Post-Colonial Statecraft in South East Asia: Sovereignty, State Building and the Chinese in the Philippines.

AuthorBaviera, Aileen S.P.
PositionBook review

Post-Colonial Statecraft in South East Asia: Sovereign04 State Building and the Chinese in the Philippines. By Pak Nung Wong. London & New York: I.B. Taurus, 2013. Hardcover: 326pp.

According to the author, Pak Nung Wong, this book is a historical ethnography, one that looks mainly at frontier "governmentality" (using a Foucauldian concept) as applied to the Philippines. He argues that "the gist of the Philippine post-colonial statecraft" hinges on how "frontier strongmen" are coopted into becoming the state's ruling instruments, particularly in serving or subverting the centralizing state in "hegemonic processes of monopolizing physical force and symbolic violence" (p. 25). Looking at the cases of three strongmen in the Cagayan Valley in the northern Philippines, he concludes that--perhaps contrary to expectations--strongmen are not necessarily a threat to state rule, but may be "successfully contained" as well as "caught in the centralizing state's governmental technologies and the ruled majority's countergovernmental technologies" (p. xxvi).

Frontier governmentality, Wong argues, involves diverse tugof-war processes and multiple areas of contestation where, across the Philippine archipelago, the sovereign state has decentralized to strongmen the authority to generate internal revenue, pacify unrest, and resolve disputes and conflicts. They do so--oftentimes successfully and to the benefit of the central government--through implementing state laws such as in counter-insurgency, land reform, elections, and education (p. 26). The process entails techniques described by Wong through his case studies as networking, identity-switching and brokering, among others (94).

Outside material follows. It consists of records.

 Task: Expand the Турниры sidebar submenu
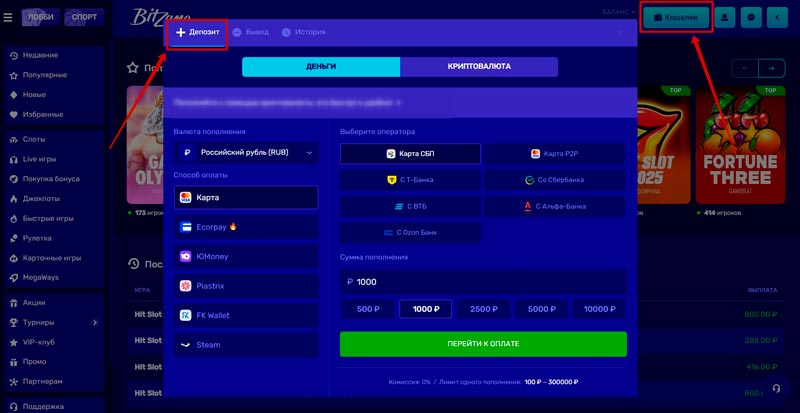[95, 322]
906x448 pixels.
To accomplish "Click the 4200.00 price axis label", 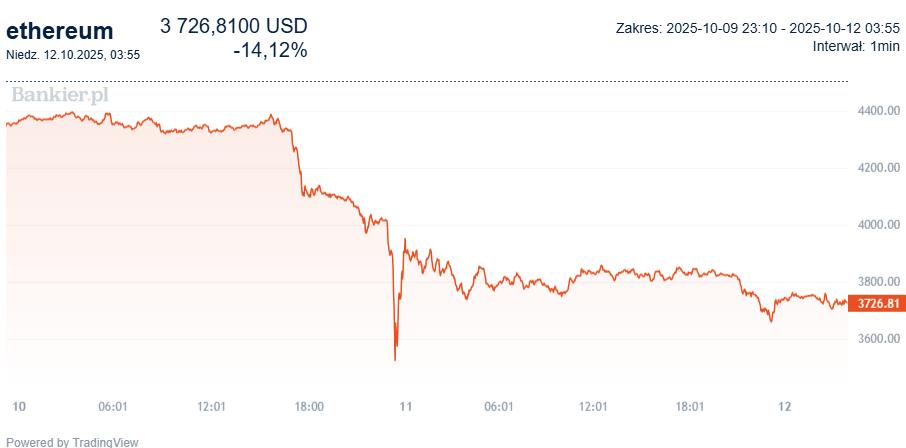I will (877, 168).
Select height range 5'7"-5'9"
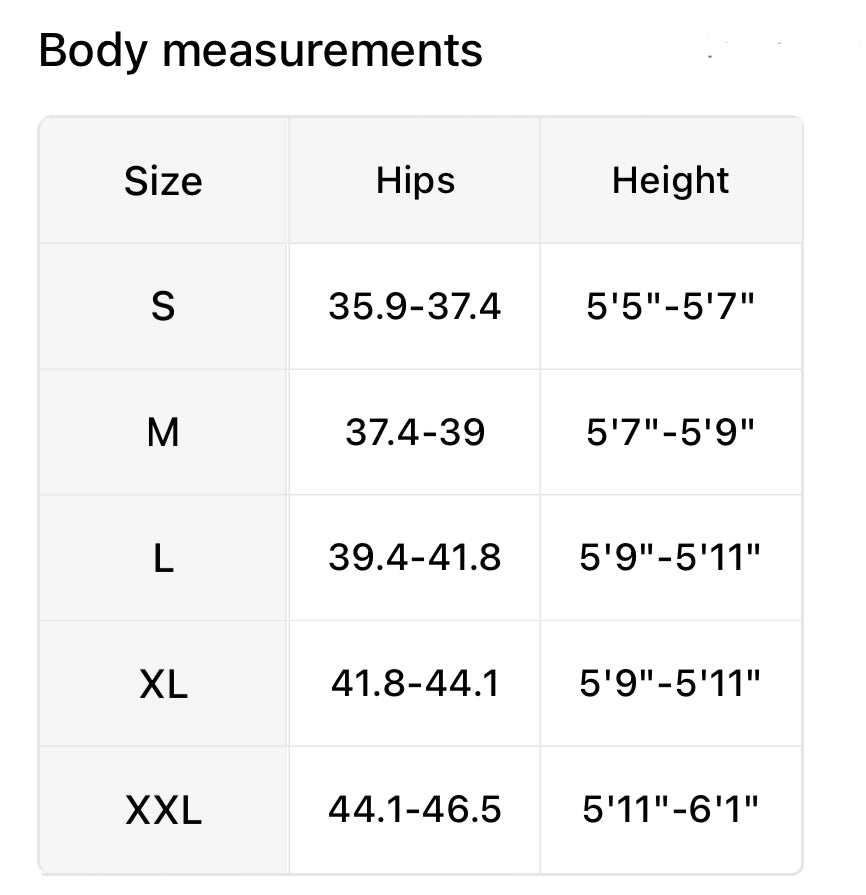The image size is (866, 895). 670,432
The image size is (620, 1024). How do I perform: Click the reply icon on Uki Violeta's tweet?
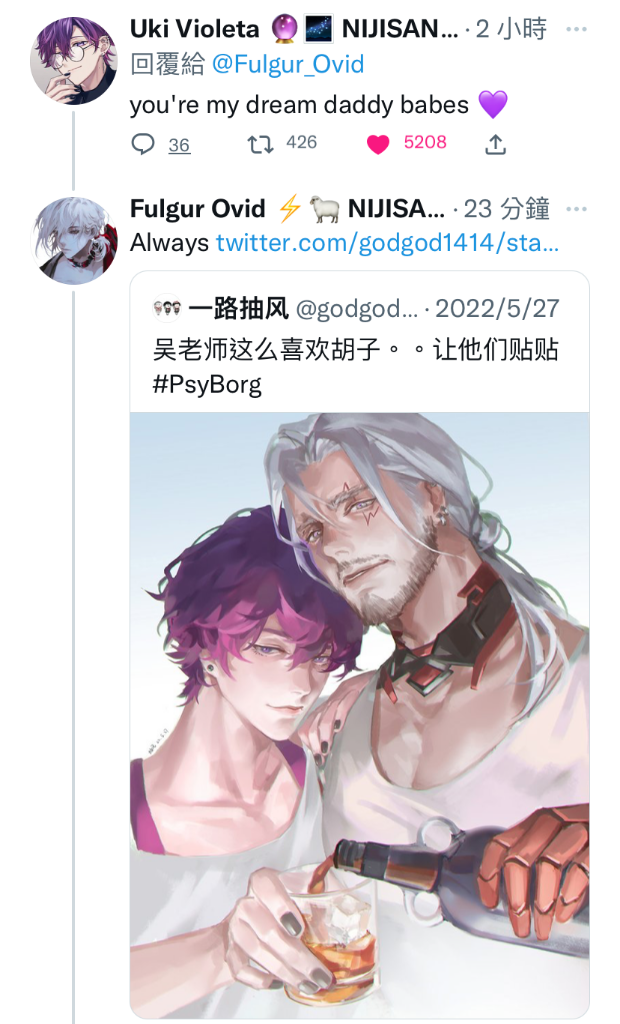pos(143,144)
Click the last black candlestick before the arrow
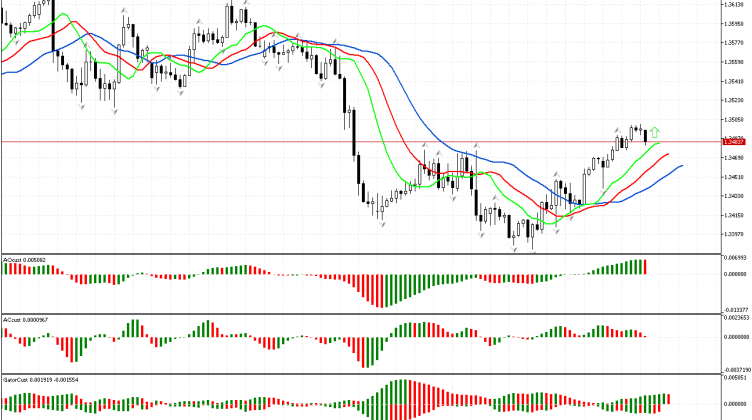The image size is (752, 420). 645,136
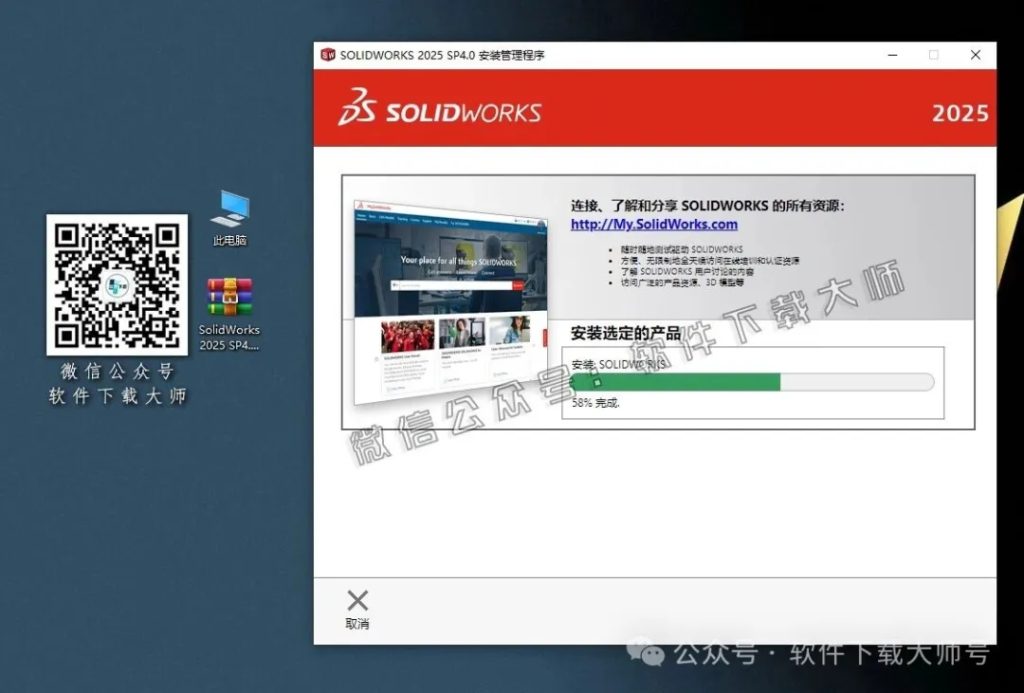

In the case of the former military counterinsurgency expert-turned-governor-turned mutineer Rodolfo Aguinaldo, the strongman is co-opted and initially serves the objectives of the centralizing state, but he eventually does present a challenge to state-building when he declares secession of his province from the Republic. Revered as a legendary Robin Hood-like figure by the Cagayan populace when he served as governor from 1988-98, but loathed by others for his abuse of military power and then civilian authority, Aguinaldo exemplified both the local strongman's critical role in capacitating the state to conduct discipline and surveillance, but also its need to maintain a careful balance between central and local power. Wong further explores the theme of discipline and surveillance...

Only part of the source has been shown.